Monique Genton: Tidy

At the Art + Soul Gallery until April 9

Modernist architecture has attracted an abundance of creative and curatorial attention in this postmodern age. In Vancouver over the past two decades, photographers, painters, collagists, and sculptors have employed images of 20th-century buildings to illuminate modernism's ideals and critique its failures. Monique Genton's show, Tidy, focuses on the low-rise and mid-rise apartment buildings constructed in the Lower Mainland between the 1950s and the 1970s. Operating on a small scale and with a gentle and sometimes paradoxical intimacy, her work is part homage and part lament.

The show comprises 13 mixed-media paintings and two photo-based, multi-component wall works. Genton, a baby boomer who has studied at the Emily Carr Institute, the Nova Scotia College of Art and Design, the University of British Columbia, and the School of the Art Institute of Chicago, brings a hybrid visual sensibility to her projects. Her photographic works are painterly in their references, and her paintings are photographic in theirs. The melding of media and the delicacy and precision of execution suggest an attachment to both concept and object.

Series 6 and Series 10 are developed from a body of work originally exhibited at the Richmond Art Gallery and addressing the collision of postwar optimism, suburban sprawl, and the politics of lawn. Each consists of a grid of small, photo-based images-close-up shots of patches of grass-executed in acrylic and ink in a spectrum of bleached-out colours, from very pale creams, greys, greens, and yellows to lime, lilac, and turquoise. The grid formation and subtle monochromes speak to historical minimalist-conceptualist practice; the subject matter includes the human impulse to control and contain nature, to plant it, trim it, weed it, and organize it into large and small squares of short grass.

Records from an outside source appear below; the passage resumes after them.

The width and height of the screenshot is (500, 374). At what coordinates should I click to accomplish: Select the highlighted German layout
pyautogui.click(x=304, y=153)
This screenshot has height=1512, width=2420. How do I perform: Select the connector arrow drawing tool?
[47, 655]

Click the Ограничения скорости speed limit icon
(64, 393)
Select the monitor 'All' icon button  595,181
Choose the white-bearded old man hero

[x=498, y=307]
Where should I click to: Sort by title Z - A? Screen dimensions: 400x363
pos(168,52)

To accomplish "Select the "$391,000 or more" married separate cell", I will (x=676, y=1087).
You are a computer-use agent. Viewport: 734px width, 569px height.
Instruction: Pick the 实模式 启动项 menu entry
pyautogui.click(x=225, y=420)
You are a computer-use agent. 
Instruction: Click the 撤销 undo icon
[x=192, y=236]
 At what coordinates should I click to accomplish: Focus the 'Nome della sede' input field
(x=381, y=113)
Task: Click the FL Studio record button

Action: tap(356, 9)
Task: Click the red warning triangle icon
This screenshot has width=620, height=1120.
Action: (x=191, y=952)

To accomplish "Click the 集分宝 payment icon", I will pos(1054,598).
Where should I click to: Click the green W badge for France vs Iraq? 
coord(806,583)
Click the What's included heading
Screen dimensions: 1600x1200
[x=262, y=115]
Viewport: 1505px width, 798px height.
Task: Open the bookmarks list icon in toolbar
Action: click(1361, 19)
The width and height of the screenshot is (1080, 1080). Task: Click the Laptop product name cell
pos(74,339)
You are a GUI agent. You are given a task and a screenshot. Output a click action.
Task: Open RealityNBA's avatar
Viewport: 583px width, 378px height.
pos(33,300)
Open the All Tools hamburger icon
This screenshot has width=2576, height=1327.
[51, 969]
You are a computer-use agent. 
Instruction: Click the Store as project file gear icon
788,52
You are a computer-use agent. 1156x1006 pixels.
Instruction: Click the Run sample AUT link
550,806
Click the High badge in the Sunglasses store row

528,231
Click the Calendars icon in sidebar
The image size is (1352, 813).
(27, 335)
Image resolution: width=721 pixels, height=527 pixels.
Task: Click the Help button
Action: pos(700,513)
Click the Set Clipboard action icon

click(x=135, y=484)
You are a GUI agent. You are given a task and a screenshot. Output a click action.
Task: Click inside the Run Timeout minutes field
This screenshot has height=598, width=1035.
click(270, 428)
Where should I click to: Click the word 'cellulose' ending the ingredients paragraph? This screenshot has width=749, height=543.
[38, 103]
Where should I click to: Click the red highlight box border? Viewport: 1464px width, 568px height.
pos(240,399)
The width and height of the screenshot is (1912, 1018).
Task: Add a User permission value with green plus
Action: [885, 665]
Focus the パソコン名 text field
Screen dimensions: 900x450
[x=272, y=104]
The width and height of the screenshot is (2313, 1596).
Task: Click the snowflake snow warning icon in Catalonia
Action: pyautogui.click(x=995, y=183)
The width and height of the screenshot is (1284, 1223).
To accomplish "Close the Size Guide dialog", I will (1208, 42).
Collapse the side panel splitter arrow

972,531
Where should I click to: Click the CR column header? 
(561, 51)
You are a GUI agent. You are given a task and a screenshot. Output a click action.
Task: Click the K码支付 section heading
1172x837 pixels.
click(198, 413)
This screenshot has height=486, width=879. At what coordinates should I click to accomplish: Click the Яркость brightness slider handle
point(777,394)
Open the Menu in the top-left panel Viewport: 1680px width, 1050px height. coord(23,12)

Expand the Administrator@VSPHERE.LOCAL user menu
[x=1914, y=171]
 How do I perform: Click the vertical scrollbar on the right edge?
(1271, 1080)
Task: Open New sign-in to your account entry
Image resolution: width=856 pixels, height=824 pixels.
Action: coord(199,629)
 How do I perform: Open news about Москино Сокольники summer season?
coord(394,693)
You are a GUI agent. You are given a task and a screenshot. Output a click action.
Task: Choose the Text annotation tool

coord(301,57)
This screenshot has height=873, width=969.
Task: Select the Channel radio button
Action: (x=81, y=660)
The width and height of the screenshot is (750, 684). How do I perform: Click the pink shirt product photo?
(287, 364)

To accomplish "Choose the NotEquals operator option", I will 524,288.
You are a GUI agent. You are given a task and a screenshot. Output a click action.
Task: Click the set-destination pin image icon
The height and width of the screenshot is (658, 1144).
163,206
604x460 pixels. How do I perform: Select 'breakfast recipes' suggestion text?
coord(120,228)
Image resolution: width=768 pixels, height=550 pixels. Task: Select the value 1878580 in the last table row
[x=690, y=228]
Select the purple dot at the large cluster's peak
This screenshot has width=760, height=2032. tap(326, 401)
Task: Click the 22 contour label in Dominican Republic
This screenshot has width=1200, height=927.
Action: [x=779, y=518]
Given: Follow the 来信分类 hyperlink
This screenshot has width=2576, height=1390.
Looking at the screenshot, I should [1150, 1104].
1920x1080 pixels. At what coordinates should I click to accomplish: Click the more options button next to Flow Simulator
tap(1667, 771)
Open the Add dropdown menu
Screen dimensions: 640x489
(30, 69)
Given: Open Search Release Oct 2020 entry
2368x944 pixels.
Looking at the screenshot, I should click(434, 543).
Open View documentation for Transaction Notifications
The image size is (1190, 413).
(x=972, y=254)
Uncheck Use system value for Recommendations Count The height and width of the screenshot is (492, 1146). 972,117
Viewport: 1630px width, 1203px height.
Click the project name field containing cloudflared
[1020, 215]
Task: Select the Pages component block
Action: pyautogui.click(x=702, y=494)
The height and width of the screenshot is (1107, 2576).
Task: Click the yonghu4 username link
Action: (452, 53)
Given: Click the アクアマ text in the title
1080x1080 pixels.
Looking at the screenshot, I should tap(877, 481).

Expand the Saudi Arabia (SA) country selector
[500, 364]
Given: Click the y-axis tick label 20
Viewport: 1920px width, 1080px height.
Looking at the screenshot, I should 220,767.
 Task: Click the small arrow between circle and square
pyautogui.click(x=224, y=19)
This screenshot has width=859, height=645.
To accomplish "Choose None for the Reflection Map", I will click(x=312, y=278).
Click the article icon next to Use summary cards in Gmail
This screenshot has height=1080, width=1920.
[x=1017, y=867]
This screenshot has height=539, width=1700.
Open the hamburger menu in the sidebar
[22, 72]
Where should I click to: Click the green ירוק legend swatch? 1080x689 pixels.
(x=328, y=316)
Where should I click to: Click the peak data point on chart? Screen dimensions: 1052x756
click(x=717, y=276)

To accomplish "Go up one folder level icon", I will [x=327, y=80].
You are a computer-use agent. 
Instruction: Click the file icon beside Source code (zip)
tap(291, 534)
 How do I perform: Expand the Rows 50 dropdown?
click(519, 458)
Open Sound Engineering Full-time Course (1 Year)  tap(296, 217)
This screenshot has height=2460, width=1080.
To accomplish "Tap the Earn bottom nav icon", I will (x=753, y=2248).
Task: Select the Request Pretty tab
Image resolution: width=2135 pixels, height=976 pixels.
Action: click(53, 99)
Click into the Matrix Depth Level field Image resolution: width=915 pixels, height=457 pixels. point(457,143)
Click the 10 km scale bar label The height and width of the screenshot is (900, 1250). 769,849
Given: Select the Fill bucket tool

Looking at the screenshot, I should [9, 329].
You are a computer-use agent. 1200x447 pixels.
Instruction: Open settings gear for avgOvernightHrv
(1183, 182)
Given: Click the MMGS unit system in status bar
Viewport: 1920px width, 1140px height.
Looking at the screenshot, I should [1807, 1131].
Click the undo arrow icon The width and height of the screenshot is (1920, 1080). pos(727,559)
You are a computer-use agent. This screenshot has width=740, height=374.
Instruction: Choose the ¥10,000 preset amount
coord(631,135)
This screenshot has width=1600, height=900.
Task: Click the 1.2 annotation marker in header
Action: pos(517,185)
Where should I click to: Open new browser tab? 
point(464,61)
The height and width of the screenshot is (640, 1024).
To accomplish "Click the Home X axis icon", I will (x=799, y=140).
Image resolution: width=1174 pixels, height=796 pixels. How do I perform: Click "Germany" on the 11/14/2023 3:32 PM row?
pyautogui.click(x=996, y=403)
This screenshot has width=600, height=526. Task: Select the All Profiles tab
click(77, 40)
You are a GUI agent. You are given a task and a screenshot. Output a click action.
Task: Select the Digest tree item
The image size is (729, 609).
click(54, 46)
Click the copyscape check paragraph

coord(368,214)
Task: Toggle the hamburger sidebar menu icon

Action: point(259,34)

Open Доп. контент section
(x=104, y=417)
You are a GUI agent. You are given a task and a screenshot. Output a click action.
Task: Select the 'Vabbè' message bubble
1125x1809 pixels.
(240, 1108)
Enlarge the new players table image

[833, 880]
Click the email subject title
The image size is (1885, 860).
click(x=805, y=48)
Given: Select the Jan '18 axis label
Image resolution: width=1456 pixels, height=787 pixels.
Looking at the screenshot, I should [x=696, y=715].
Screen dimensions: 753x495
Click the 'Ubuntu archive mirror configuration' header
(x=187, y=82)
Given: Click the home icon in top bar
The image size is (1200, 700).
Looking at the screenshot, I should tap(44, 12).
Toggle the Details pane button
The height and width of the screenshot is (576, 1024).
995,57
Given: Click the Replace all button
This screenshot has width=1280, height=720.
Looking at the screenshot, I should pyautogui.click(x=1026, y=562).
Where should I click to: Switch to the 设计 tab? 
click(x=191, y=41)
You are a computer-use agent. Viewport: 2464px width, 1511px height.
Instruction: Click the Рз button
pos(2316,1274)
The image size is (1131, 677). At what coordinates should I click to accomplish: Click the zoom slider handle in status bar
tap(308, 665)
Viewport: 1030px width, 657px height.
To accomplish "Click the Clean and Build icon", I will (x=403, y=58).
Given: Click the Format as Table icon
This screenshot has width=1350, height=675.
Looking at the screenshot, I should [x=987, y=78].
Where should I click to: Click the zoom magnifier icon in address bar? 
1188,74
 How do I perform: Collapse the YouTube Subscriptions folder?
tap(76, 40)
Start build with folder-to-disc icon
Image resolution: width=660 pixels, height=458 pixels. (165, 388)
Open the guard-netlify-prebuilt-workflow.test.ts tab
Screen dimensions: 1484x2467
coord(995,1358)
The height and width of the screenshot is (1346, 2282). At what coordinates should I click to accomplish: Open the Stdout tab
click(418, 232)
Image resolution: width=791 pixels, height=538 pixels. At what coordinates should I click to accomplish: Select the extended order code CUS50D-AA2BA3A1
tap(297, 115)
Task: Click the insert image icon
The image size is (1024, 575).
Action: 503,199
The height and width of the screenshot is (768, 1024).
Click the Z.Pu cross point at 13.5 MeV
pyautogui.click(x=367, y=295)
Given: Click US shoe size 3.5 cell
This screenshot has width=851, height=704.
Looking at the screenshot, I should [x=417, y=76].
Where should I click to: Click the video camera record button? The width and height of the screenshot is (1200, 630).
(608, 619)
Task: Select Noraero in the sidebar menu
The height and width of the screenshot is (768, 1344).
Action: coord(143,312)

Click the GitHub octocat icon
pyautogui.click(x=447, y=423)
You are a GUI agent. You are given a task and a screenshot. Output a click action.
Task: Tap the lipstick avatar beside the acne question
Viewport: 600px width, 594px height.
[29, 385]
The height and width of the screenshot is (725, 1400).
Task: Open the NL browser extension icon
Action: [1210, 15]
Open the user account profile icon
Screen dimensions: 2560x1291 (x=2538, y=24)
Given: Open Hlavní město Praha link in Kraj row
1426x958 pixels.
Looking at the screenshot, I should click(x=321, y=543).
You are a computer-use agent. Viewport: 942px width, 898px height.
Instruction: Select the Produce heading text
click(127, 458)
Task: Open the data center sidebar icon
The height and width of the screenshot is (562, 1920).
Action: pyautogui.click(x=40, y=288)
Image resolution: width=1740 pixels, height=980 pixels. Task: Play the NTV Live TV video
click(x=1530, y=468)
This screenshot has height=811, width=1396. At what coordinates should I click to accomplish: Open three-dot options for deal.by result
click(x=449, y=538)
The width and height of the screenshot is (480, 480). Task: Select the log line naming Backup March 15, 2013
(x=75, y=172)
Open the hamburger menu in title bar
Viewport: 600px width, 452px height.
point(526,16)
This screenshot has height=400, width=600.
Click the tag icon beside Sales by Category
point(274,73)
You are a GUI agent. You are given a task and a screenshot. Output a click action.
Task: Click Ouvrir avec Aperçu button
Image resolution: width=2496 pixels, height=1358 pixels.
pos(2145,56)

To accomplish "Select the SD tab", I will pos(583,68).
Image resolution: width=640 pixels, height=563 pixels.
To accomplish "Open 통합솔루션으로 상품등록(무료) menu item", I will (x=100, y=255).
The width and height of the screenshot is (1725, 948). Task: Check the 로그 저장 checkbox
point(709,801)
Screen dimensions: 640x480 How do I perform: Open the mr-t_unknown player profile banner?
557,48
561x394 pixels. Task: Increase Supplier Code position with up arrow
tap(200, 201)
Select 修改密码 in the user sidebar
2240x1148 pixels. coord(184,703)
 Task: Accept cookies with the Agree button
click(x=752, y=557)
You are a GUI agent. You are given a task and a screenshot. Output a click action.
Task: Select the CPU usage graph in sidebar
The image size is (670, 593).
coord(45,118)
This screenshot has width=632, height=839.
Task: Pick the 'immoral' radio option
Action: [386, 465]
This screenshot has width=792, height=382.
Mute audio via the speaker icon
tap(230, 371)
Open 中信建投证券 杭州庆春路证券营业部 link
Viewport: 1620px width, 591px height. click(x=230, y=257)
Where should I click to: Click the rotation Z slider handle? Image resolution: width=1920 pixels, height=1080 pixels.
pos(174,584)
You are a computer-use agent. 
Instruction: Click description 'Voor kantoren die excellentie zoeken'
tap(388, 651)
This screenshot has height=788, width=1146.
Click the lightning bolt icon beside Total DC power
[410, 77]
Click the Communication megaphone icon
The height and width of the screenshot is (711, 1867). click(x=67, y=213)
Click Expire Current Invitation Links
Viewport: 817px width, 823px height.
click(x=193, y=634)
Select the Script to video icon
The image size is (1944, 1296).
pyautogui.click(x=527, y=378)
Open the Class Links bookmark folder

The most recent work here is a series of paintings in watercolour on acrylic. In most instances, the watercolour is the hue of architectural blueprints, and the acrylic ground is a creamy monochrome marked with hard-edge bands and boxes of pale greens and earth tones. The images, picked out in blue, are of the local, midcentury apartment buildings that compel Genton's interest, viewed from the street or the back lane. Apparently based on photographs, they are reduced to a kind of telegraphic essence: stencil-like treatments of a few salient features, including windows, balconies, foliage, traffic signs, and automobiles. Again, the historic allusions appear to be to the mechanistic aspects of high-modernist painting, against which these handmade images of International Style buildings project a kind of wobbly vulnerability.

The omnipresent cars, half-ton trucks, and SUVs, parked on the street in front of the buildings or in paved lots or carports behind, speak to a condition unanticipated by postwar architects and developers. A few decades ago, the number of designated parking spaces did not begin to approximate the number of suites in each building. Genton's paintings encapsulate the betrayal of modernism's belief in the utopian possibilities inherent in new design, materials, and technologies. The SUV is the perfect metaphor for contemporary technology's anti-utopian proclivities, for its profit-driven snub of even the slightest notion of social good.